В глубине комнаты мадмуазель Вентейль на камине стояла карточка ее отца, и мадмуазель Вентейль быстрым движением взяла ее как раз в тот момент, когда послышался стук свернувшего с дороги экипажа, затем села на диван, придвинула к себе столик и поставила на него портрет — так Вентейль спешил положить на пюпитр вещицу, которую ему хотелось сыграть моим родителям. Немного погодя вошла ее подруга. Мадмуазель Вентейль, закинув руки за голову, поздоровалась с ней не вставая и подвинулась — как видно, для того, чтобы та могла сесть на софу.

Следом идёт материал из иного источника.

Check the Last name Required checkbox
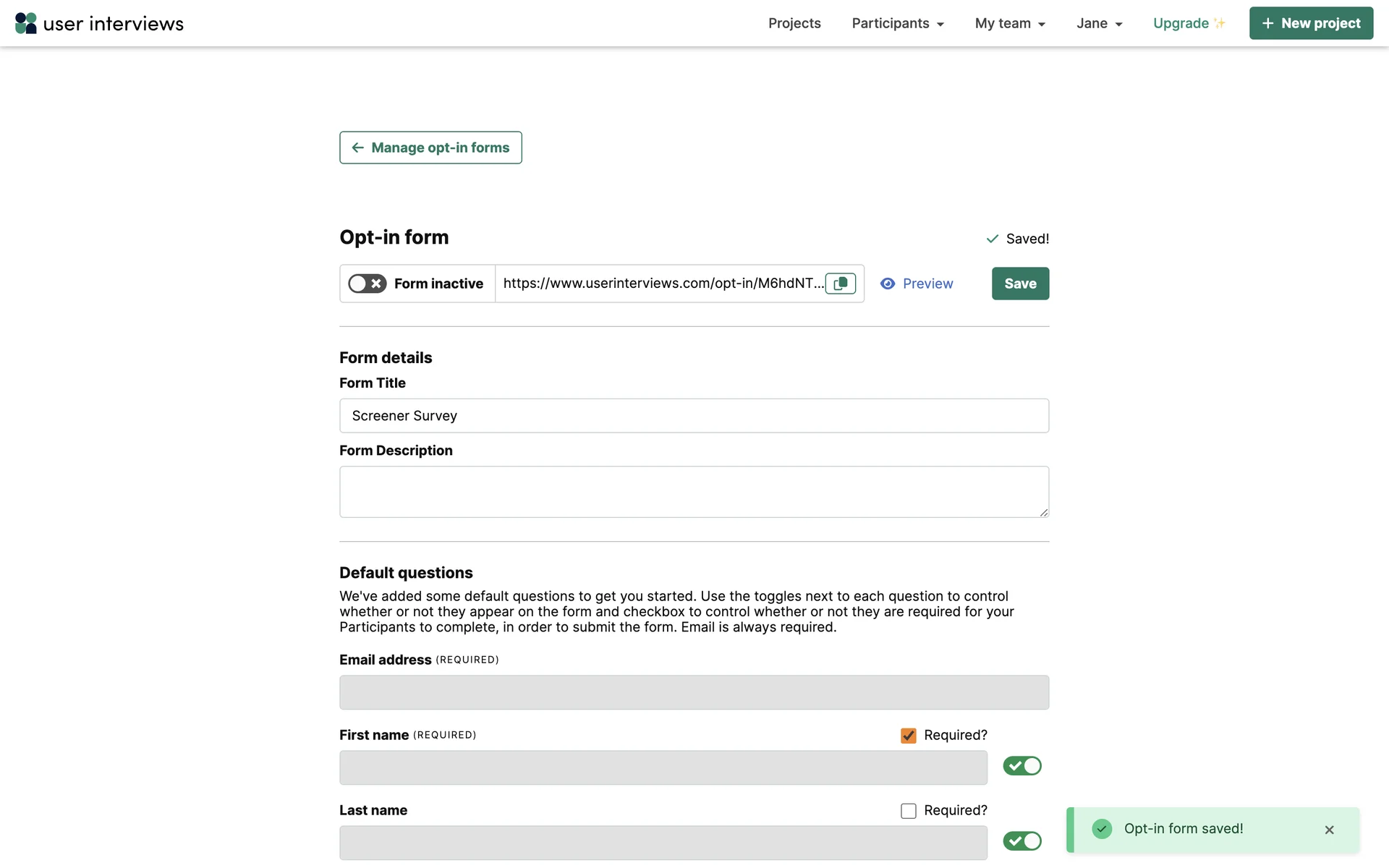The height and width of the screenshot is (868, 1389). click(x=909, y=811)
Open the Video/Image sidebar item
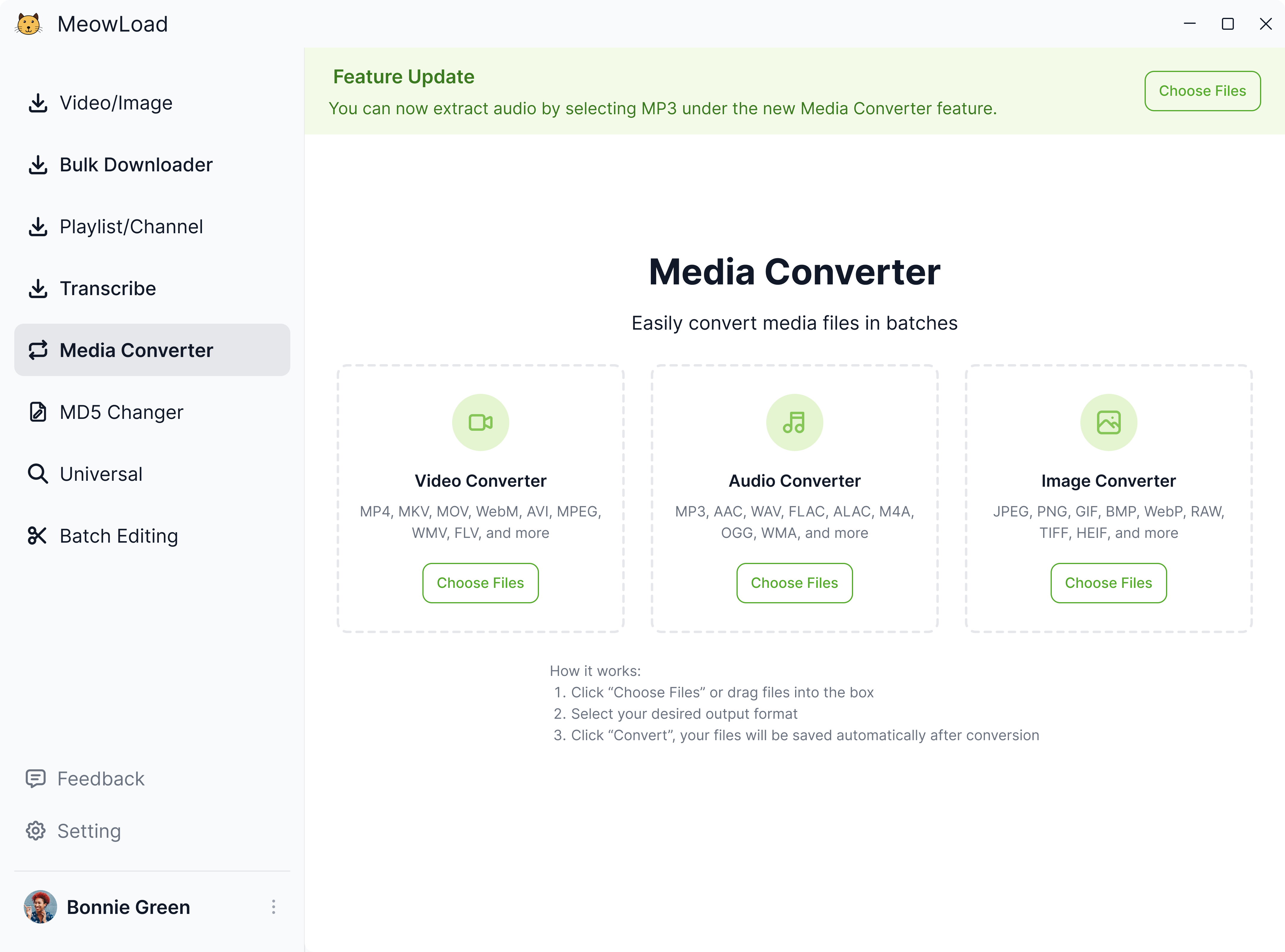The width and height of the screenshot is (1285, 952). [115, 103]
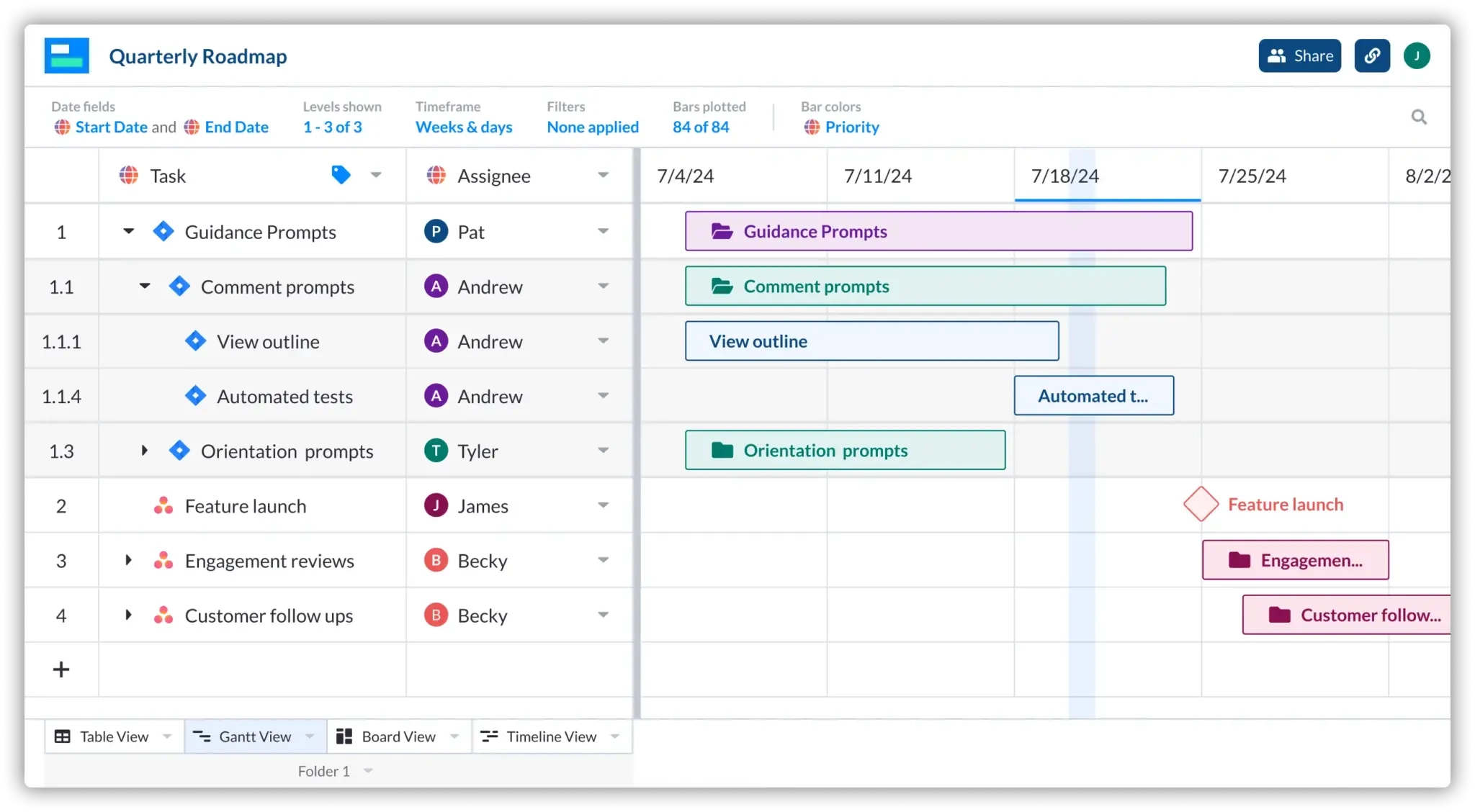This screenshot has width=1475, height=812.
Task: Collapse the Guidance Prompts task tree
Action: pos(129,231)
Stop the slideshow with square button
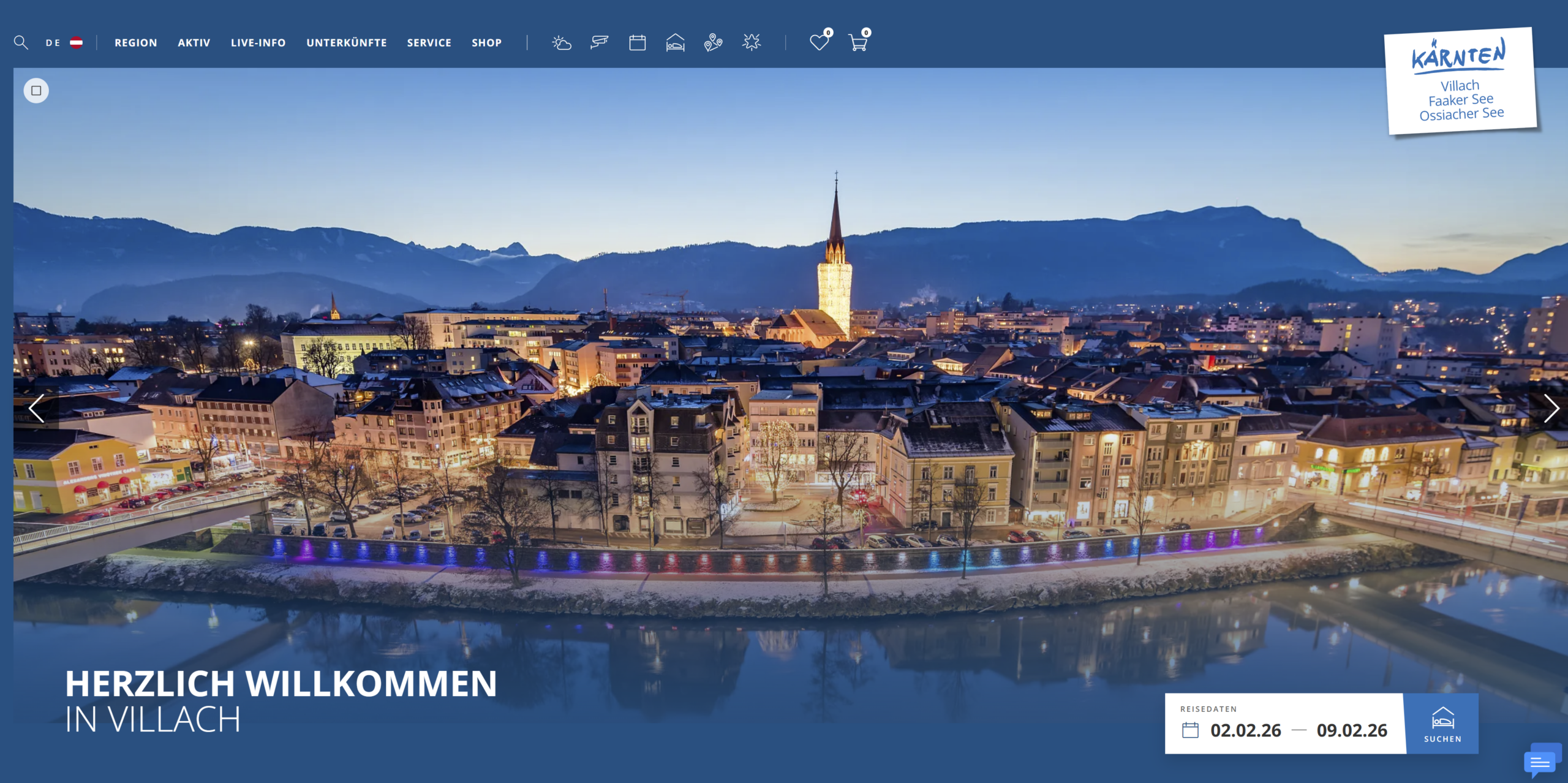 coord(36,91)
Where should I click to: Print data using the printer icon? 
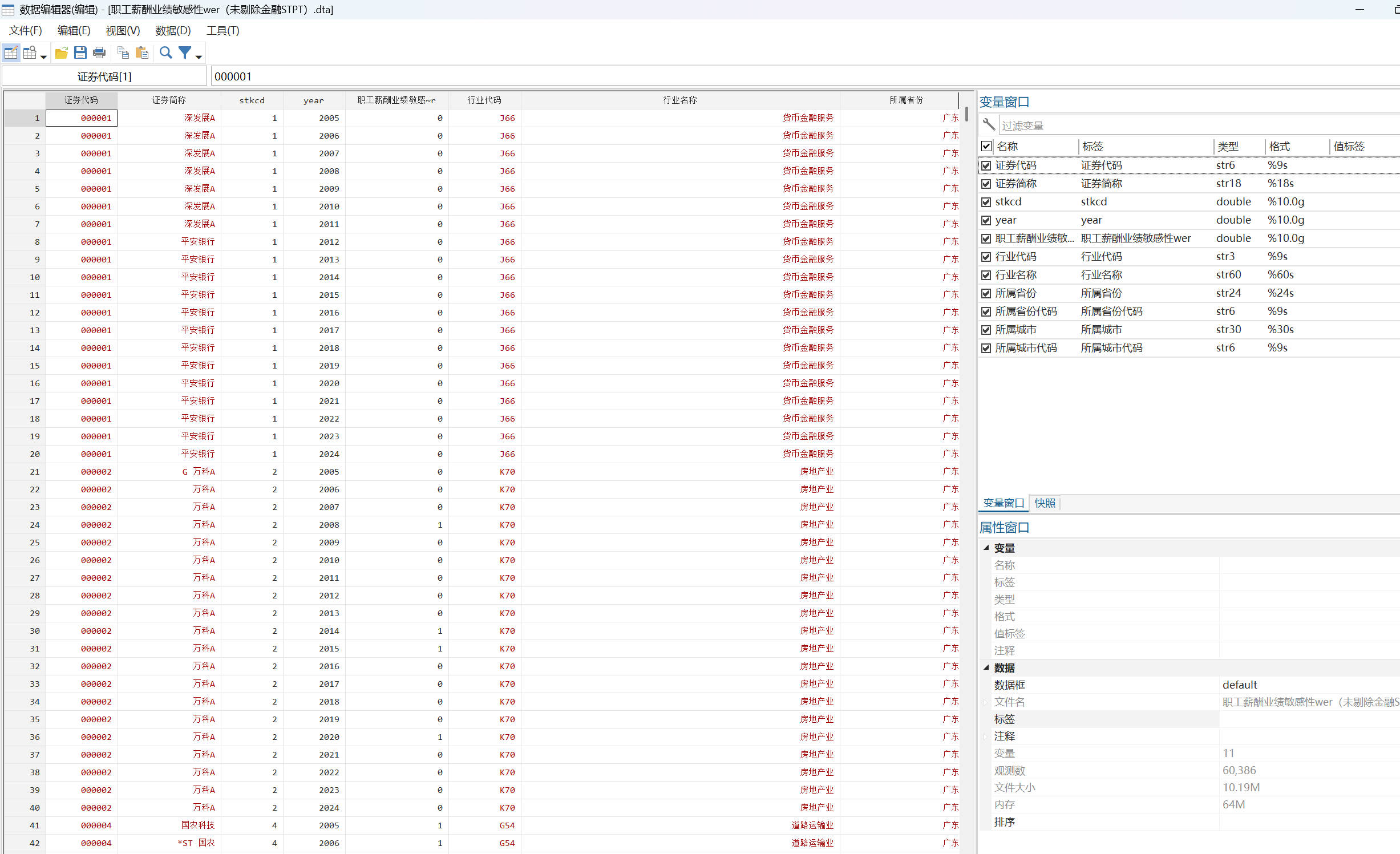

Но она тут же почувствовала, что подруга может это принять за навязчивость. Она подумала: а что, если подруге хочется сесть подальше от нее, на стуле, — тогда это с ее стороны нескромно; ее деликатность страдала; раскинувшись на софе, она закрыла глаза и начала зевать, показывая этим, что легла она только потому, что ее клонит в сон. Под грубой и властной бесцеремонностью ее обращения с подругой я узнавал заискивающие и нерешительные жесты, внезапную робость ее отца. Она тут же встала и сделала такое движение, словно тщетно пыталась закрыть ставни.
— Не закрывай, мне жарко, — сказала подруга.
— Но ведь это противно, нас могут увидеть, — возразила мадмуазель Вентейль.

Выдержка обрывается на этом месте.